Given an even-length array nums, our goal is to pair up elements in such a way that the maximum pair sum is as small as possible. The pair sum of two elements (a, b) is a + b. We need to find an optimal pairing strategy that minimizes the largest pair sum.

Examples

  1. Example 1:
  • Input: nums = [3,5,2,3]
  • Output: 7
  • Explanation: Pair the elements as (3,3) and (5,2). The maximum pair sum is max(6, 7) = 7.
  1. Example 2:
  • Input: nums = [3,5,4,2,4,6]
  • Output: 8
  • Explanation: Pair the elements as (3,5), (4,4), and (6,2). The maximum pair sum is max(8, 8, 8) = 8.

Solution Approach

Our approach involves sorting the array and then pairing the smallest and largest elements together. This strategy ensures that the sum of these pairs is as small as possible.

Step-by-Step Solution

Sort the Array:

  • First, sort the array in ascending order. This helps us easily pair the smallest and largest elements.

Initialize Pointers:

  • Use two pointers, left starting at the beginning of the array and right at the end.

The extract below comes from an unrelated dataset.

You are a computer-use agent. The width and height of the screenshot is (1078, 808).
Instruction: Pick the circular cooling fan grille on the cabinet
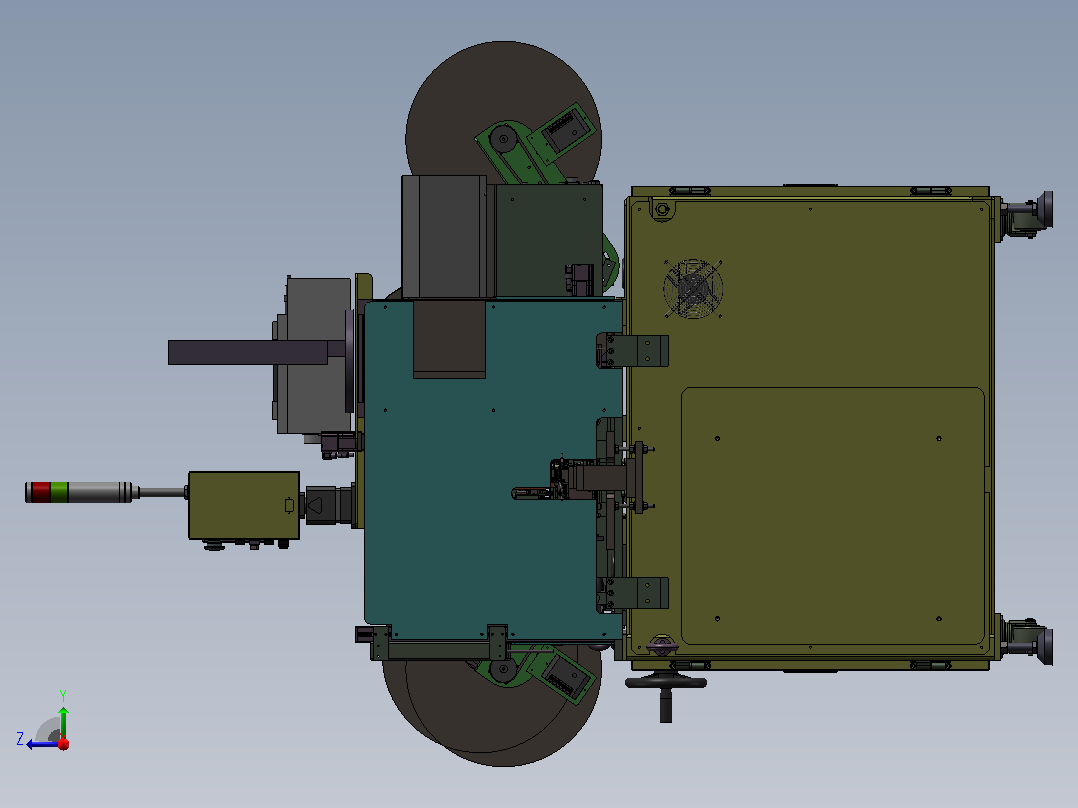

Find Minimized Maximum Pair Sum:

  • Iterate through the array, pairing elements pointed by left and right.
  • Calculate the pair sum and update the maximum pair sum accordingly.
  • Move left forward and right backward until they meet.

Return the Result:

  • The minimized maximum pair sum is the result.

Implementation

Here’s the Python code implementing the above logic:

class Solution:
    def minPairSum(self, nums: List[int]) -> int:
        # Sort the array to facilitate pairing of smallest and largest elements
        nums.sort()

        # Initialize two pointers: 'left' at the start and 'right' at the end of the array
        left, right = 0, len(nums) - 1

        # Initialize min_max_pair_sum to store the maximum pair sum found so far
        # We start with negative infinity as we are looking for the maximum
        min_max_pair_sum = float('-inf')

        # Loop through the array until the two pointers meet
        while left < right:
            # Calculate the sum of the pair pointed by 'left' and 'right'
            current_pair_sum = nums[left] + nums[right]

            # Update min_max_pair_sum with the maximum of the current pair sum and the previous min_max_pair_sum
            min_max_pair_sum = max(min_max_pair_sum, current_pair_sum)

            # Move 'left' pointer forward and 'right' pointer backward to form the next pair
            left += 1
            right -= 1
        
        # Return the maximum pair sum after considering all pairs
        return min_max_pair_sum

Complexity Analysis

  • Time Complexity: O(n log n) due to sorting.
  • Space Complexity: O(1) as we use constant extra space.

Conclusion

This problem demonstrates the effectiveness of sorting in optimizing pairings within an array. By carefully pairing elements, we can minimize the maximum pair sum, showcasing a clever use of two-pointer technique in array manipulation.